Un “dikke” (un gros, voire un obèse) n’est pourtant pas un compliment en flamand (je ne parle pas du néerlandais mais des patois qui existent en Flandre). Même si le mot est porteur de nuances, qui vont de l’insulte méchante au qualificatif amical et affectueux (auquel cas il s’accompagnera d’un qualificatif supplémentaire, du genre “un bon petit gros” (“ne goeien dikke”), il désigne malgré tout des personnes en nette surpondération et est à cet égard, critique et souvent blessant.

“Nen dikke merci” ou, plus court, “dikke merci” est un superlatif dans l’ordre des remerciements. Une Commanderie, voire un “Grand Cordon”. Cette expression née de la conjugaison au quotidien de notre latinité et de notre germanité est merveilleuse, unique,magique parce qu’elle est enrobée de gratitude, quand elle est associée à ce mot exceptionnel, bien que d’usage quotidien, merci.

Merci, un mot que tout le monde comprend, du nord au sud et d’est en ouest, même si sa signification se modifie au contact des autres langues, en passant du luxembourgeois, où il redouble l’expression “viel dank”, au “merci tak” nordique. Parce qu’il s’accompagne souvent … d’un sourire ou au moins d’un relèvement léger de la commissure des lèvres. Une esquisse de satisfaction ou au moins un reste de civilisation.

Ce mot prend aujourd’hui toute sa signification dans l’expression des sentiments de la population envers ceux qui ont pris, spontanément, mais aussi par décret gouvernemental, le sort de centaines d’entre nous, peut-être des milliers demain (comme en Italie ou en Espagne), entre leurs mains et qui nous font espérer qu’à force d’à force nous arriverons, comme les chinois et les coréens, à sauver des vies humaines par milliers. Merci pour le courage, la résistance, la détermination, la patience.

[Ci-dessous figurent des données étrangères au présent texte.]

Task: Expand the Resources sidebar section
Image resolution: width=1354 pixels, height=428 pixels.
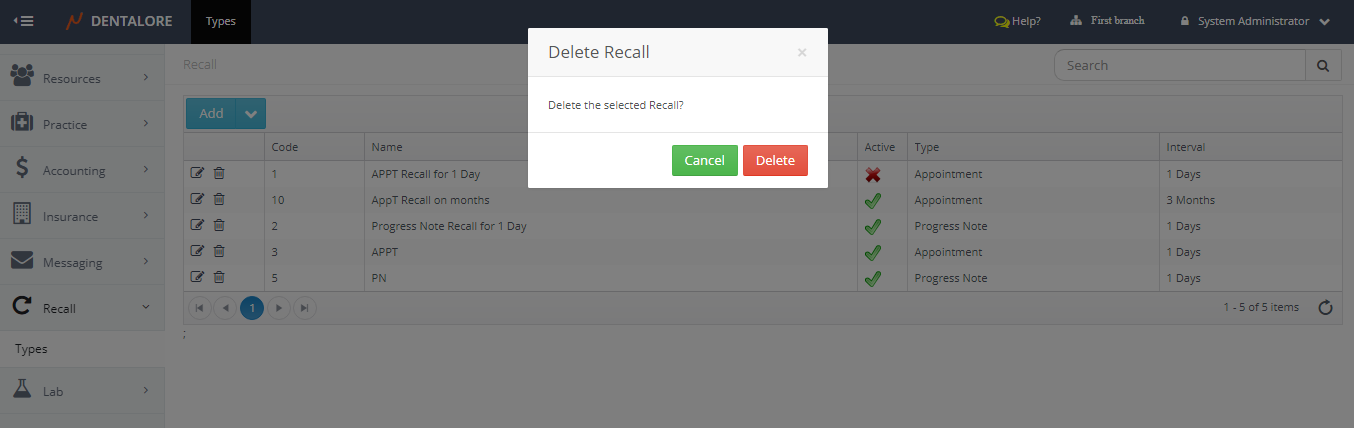Action: [x=82, y=78]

Poussés dans leurs extrêmes ces hommes et ses femmes sont exemplaires. Pour cela un “Dikke merci”.

Exemplaires aussi, notre Roi, notre première ministre et toute son équipe, qui, malgré la crainte d’affrontements futurs, ont eu le courage de voir l’intérêt général au-delà de ce qui divise. C’est cela, avoir le sens de l’Etat. Et même si bon nombre de citoyens, dans de futurs scrutins ne reconnaissent pas ce courage et ce sens de l’Etat, qu’ils sachent que la majorité de la population leur adresse aujourd’hui un “Dikke merci”.

Quand à ceux qui critiquent, attendant, comme de sinistres oiseaux de proie, que la tension soit tombée pour diminuer les mérites de ceux qui ont su prendre leurs responsabilités en ces temps extremes, qu’ils sachent que nous leur réservons un “Dikke mépris”.